Acoustic impedance of fluorocarbon resins, including PTFE, is approximately 1.15 [×
10
6 kg/m
2s], and thus it is estimated that results similar to those of the case shown in FIG.
3 can be obtained if fluorocarbon resin is used as the constituent material of the
separator cup 12.
[0057] As described above, regarding the ultrasonic atomization apparatus 101 according
to the first embodiment, a configuration that the thin film condition regarding the
separator cup 12 that "the thickness of the bottom surface BP1 is 0.5 mm or less"
is satisfied is referred to as a basic configuration, and a configuration that a limited
thin film condition regarding the separator cup 12 that "the thickness of the bottom
surface BP1 is 0.3 mm or less" is satisfied is referred to as a limited configuration.
Specifically, the thin film condition described above includes the limited thin film
condition described above.
[0058] As described above, the constituent material of the separator cup 12 in the ultrasonic
atomization apparatus 101 according to the first embodiment is PTFE being fluorocarbon
resin. The fluorocarbon resin as typified by PTFE has properties of having relatively
high tolerance to various solvents. Thus, the separator cup 12 of the ultrasonic atomization
apparatus 101 can exert relatively high tolerance to the source solution 15.
[0059] In addition, through satisfaction of the thin film condition that "the thickness
of the bottom surface BP1 is 0.5 mm or less", the separator cup 12 having the basic
configuration according to the first embodiment enhances transmissiveness of ultrasonic
waves in the bottom surface BP1, and can thus generate the source solution mist MT
with the atomization amount at the practical level.
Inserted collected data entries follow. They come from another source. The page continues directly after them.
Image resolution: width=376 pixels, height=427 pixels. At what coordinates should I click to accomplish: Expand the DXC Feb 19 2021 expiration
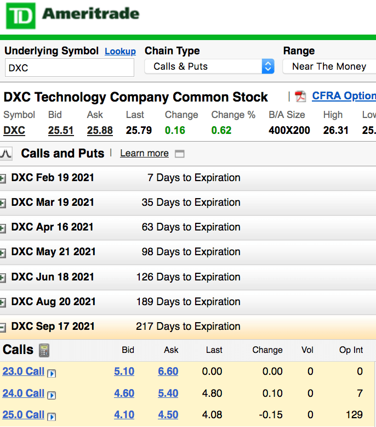click(x=3, y=178)

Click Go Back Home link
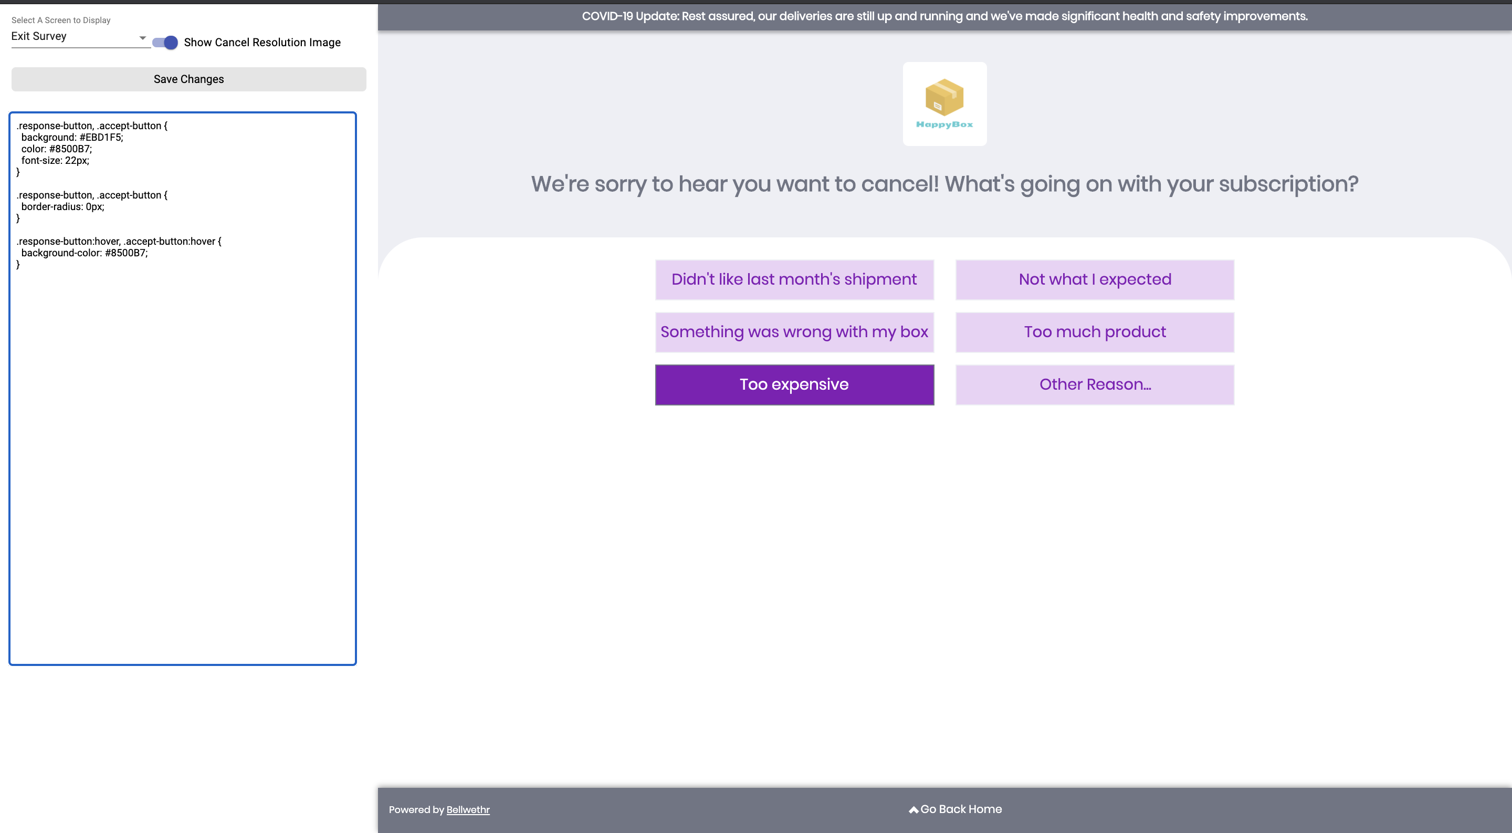(954, 810)
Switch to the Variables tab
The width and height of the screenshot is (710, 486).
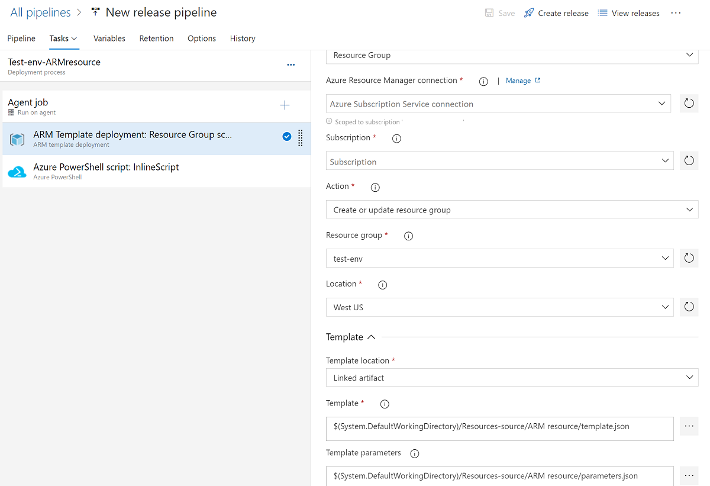pos(109,38)
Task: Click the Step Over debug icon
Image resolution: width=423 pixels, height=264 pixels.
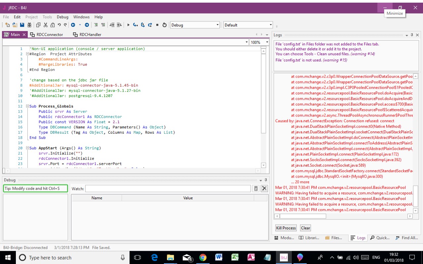Action: [143, 25]
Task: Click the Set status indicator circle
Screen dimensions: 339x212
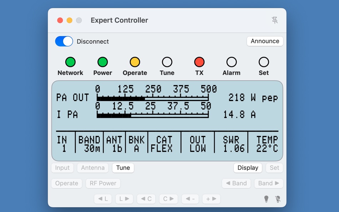Action: [x=263, y=61]
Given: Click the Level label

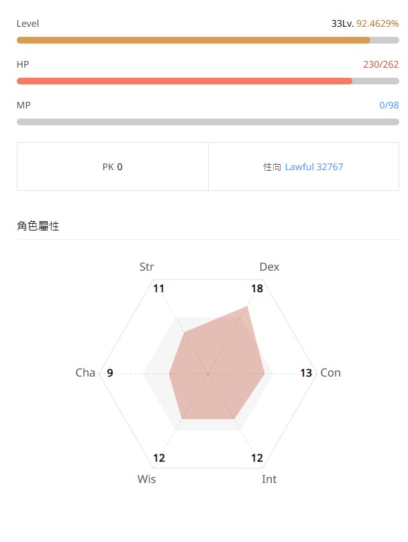Looking at the screenshot, I should coord(28,23).
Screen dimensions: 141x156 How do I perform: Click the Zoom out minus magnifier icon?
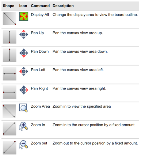tap(24, 145)
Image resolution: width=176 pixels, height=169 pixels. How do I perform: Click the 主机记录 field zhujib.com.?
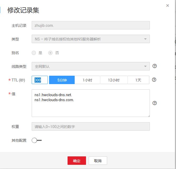point(91,25)
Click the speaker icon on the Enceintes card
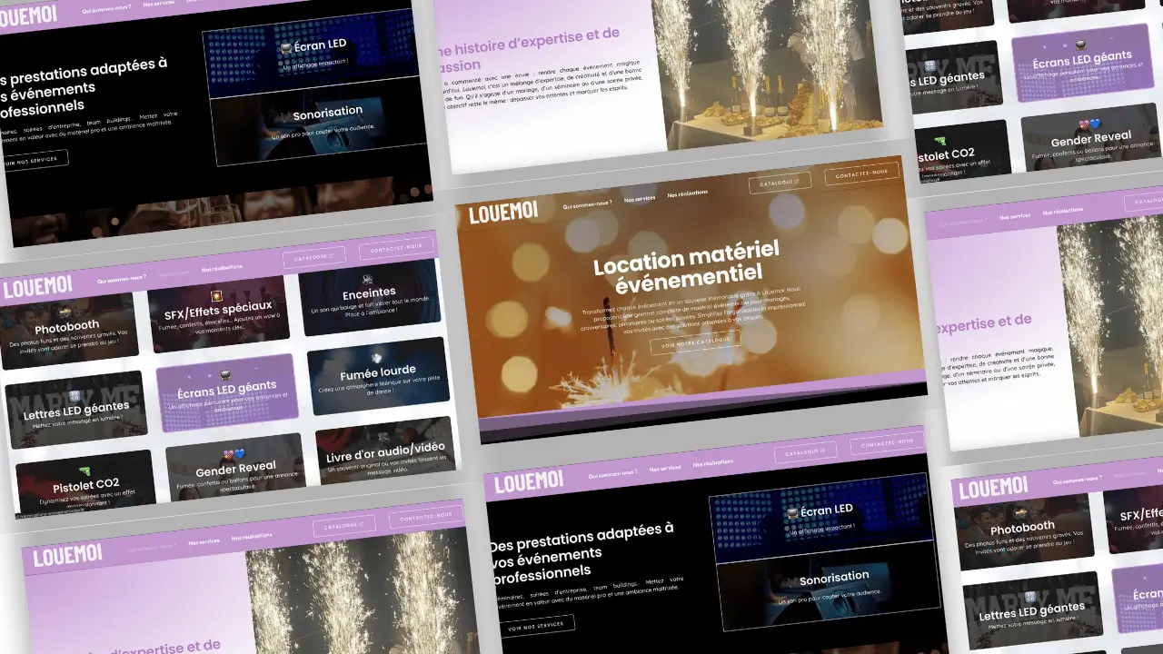Image resolution: width=1163 pixels, height=654 pixels. point(367,279)
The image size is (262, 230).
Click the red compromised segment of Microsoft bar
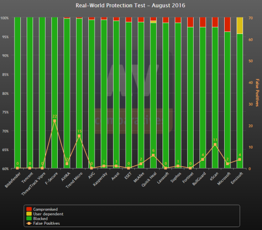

[0060] As a result, the basic configuration of the ultrasonic atomization apparatus 101
according to the first embodiment produces effects of enabling generation of the source
solution mist MT that is excellent in tolerance to the source solution 15 and that
has an approximate atomization amount.
[0061] In addition, through satisfaction of the limited thin film condition that "the thickness
of the bottom surface BP1 is 0.3 mm or less", the separator cup 12 having the limited
configuration of the ultrasonic atomization apparatus 101 according to the first embodiment
can further enhance transmissiveness of ultrasonic waves in the bottom surface BP1
and generate the source solution mist MT with a higher atomization amount.
<Second Embodiment>
[0062] FIG. 4 is an explanatory diagram illustrating a cross-sectional structure of a separator
cup 12B in an ultrasonic atomization apparatus 102 being a second embodiment of the
present invention. FIG. 5 is a plan view illustrating a planar structure of the bottom
surface BP2 of the separator cup 12B illustrated in FIG. 4. FIG. 5 illustrates a plan
view as seen from the bottom surface BP2 side.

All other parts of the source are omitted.